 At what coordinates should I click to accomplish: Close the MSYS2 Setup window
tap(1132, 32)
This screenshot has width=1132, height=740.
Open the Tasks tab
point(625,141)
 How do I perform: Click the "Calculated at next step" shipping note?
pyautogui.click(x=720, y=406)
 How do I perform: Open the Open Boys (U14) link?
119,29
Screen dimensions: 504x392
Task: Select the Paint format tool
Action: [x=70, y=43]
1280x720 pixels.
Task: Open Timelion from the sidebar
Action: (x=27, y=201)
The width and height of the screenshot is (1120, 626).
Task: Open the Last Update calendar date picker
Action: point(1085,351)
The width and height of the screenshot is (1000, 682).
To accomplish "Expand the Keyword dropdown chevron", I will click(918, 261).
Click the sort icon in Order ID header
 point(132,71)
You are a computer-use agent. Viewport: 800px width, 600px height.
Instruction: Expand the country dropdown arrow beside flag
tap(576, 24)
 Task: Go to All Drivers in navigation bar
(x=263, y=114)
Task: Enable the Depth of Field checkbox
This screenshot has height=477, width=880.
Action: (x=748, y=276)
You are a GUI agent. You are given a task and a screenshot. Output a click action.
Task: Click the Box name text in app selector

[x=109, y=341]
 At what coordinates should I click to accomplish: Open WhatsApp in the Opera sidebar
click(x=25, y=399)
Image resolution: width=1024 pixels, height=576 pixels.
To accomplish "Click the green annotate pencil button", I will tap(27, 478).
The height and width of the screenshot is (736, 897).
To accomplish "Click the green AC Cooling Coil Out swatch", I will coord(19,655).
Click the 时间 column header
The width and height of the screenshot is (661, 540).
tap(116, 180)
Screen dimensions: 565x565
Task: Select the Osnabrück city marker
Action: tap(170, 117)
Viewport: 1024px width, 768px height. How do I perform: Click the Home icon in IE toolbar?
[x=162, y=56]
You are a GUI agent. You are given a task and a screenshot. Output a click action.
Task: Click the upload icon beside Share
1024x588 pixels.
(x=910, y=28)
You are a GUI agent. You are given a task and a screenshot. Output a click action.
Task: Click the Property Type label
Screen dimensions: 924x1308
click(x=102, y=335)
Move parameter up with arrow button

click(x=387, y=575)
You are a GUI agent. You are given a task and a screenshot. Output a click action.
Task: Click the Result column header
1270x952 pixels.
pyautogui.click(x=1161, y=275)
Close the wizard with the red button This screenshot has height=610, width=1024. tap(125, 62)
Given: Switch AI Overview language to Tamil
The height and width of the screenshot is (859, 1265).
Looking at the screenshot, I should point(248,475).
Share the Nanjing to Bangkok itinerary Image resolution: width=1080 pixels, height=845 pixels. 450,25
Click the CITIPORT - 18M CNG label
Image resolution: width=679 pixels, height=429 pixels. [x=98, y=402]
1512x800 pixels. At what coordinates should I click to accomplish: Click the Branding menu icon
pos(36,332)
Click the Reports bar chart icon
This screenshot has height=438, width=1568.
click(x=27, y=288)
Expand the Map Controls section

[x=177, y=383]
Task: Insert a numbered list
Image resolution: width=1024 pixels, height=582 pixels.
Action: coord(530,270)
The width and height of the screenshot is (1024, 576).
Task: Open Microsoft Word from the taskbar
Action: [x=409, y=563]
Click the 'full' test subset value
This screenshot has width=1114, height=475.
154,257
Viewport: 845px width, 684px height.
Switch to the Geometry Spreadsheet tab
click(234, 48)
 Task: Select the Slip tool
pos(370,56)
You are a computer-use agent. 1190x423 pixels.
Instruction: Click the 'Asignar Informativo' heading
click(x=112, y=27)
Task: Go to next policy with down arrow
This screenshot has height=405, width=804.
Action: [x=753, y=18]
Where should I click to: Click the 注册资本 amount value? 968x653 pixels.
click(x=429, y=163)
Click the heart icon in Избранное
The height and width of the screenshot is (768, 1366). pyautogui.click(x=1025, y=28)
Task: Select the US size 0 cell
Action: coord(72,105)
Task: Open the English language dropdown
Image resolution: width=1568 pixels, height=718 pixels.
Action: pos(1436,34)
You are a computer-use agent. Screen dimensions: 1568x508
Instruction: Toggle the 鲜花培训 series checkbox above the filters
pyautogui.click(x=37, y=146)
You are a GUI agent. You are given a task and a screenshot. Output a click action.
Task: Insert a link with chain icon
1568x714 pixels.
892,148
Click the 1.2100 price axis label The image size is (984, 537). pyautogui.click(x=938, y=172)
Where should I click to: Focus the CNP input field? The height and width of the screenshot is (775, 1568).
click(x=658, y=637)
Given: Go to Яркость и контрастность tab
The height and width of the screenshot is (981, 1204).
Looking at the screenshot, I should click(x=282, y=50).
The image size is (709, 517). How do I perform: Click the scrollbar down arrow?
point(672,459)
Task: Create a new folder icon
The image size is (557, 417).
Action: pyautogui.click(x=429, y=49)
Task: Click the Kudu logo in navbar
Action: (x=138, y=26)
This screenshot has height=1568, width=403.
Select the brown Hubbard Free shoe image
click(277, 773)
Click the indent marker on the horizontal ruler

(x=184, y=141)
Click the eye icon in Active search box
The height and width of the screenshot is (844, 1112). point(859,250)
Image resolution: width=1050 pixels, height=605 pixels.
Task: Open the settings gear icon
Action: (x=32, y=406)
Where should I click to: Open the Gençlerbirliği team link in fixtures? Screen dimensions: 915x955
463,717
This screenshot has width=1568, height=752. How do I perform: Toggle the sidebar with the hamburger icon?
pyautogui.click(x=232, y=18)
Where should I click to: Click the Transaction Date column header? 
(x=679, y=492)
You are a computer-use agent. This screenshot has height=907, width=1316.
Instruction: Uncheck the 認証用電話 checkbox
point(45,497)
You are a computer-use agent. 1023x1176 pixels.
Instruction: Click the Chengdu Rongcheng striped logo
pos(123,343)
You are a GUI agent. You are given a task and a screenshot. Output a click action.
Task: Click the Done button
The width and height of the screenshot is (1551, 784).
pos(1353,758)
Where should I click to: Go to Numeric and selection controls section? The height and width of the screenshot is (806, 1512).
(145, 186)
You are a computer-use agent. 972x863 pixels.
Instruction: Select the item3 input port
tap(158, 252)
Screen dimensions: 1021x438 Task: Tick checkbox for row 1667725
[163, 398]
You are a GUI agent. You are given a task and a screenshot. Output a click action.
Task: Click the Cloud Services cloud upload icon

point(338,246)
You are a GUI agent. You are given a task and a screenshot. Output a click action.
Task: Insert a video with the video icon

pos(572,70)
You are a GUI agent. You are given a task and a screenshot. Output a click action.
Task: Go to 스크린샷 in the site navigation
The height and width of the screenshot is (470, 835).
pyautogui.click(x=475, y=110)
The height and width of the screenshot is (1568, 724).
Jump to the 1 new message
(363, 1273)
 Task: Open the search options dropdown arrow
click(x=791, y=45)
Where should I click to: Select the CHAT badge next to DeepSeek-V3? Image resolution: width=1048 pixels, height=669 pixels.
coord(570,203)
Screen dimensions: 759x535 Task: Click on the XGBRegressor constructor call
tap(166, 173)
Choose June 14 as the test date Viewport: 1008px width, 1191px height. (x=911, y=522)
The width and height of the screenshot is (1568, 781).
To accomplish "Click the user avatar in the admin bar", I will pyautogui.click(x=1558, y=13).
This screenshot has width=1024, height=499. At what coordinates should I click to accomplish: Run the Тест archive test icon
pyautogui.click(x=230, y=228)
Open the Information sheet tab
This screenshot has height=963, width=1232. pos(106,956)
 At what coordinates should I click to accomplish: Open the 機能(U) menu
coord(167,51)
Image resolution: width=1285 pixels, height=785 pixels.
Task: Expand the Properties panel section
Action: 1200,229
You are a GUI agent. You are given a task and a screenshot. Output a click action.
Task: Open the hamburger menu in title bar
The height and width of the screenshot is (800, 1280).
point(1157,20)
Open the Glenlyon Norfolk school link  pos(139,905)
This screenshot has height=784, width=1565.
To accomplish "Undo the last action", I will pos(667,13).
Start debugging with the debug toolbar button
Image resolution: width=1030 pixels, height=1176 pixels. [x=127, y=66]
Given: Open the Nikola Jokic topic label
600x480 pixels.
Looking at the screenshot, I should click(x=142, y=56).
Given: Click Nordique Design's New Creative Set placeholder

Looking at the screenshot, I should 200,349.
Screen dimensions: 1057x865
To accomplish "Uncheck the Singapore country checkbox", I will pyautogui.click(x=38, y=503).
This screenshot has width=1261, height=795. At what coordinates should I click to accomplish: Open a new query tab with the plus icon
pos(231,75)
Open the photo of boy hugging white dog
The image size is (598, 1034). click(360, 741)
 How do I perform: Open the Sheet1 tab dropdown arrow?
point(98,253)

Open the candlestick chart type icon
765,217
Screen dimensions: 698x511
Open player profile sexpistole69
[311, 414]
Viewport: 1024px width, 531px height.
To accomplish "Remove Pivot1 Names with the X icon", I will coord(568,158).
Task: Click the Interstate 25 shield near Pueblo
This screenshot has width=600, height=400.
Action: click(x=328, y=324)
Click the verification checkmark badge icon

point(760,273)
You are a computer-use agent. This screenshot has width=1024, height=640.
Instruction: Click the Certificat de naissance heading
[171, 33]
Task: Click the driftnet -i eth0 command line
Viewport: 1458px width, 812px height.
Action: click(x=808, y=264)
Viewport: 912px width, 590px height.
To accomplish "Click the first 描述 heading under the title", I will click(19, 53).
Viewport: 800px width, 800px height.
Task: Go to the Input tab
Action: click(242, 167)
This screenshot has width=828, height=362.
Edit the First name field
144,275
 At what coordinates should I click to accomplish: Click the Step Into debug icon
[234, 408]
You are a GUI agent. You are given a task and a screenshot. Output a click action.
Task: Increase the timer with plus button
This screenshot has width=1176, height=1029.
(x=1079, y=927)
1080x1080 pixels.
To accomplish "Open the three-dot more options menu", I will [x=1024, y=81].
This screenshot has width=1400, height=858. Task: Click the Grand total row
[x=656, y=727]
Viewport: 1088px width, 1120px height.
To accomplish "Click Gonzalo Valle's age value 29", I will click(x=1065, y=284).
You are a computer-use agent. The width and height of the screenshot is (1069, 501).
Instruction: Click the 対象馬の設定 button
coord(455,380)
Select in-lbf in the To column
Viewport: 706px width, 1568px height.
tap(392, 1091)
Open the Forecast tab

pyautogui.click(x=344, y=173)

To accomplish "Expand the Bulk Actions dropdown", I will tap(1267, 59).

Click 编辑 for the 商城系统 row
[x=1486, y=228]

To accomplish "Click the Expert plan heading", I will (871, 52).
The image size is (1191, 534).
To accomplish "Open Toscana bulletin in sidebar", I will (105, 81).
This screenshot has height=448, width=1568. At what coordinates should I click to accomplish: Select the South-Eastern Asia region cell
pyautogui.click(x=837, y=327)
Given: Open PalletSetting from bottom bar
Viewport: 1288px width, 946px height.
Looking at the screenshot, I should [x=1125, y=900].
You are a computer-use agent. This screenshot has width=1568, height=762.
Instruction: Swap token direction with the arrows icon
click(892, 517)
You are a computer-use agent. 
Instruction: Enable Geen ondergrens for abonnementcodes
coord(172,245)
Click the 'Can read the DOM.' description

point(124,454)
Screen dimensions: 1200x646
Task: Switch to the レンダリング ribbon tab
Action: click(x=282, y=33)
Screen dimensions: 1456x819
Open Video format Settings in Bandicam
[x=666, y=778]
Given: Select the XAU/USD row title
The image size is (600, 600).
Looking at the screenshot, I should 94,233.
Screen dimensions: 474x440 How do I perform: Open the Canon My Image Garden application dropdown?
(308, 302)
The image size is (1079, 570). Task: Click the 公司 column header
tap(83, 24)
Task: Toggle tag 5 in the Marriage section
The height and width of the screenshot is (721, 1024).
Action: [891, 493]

----------------------------------------

→ WHAT IS NEEDED
Where does "Share" appear in the records above? Copy every line that has it.

→ EXERCISE RESULT
Task: Click the upload icon beside Share
Share the Nanjing to Bangkok itinerary Image resolution: width=1080 pixels, height=845 pixels. 450,25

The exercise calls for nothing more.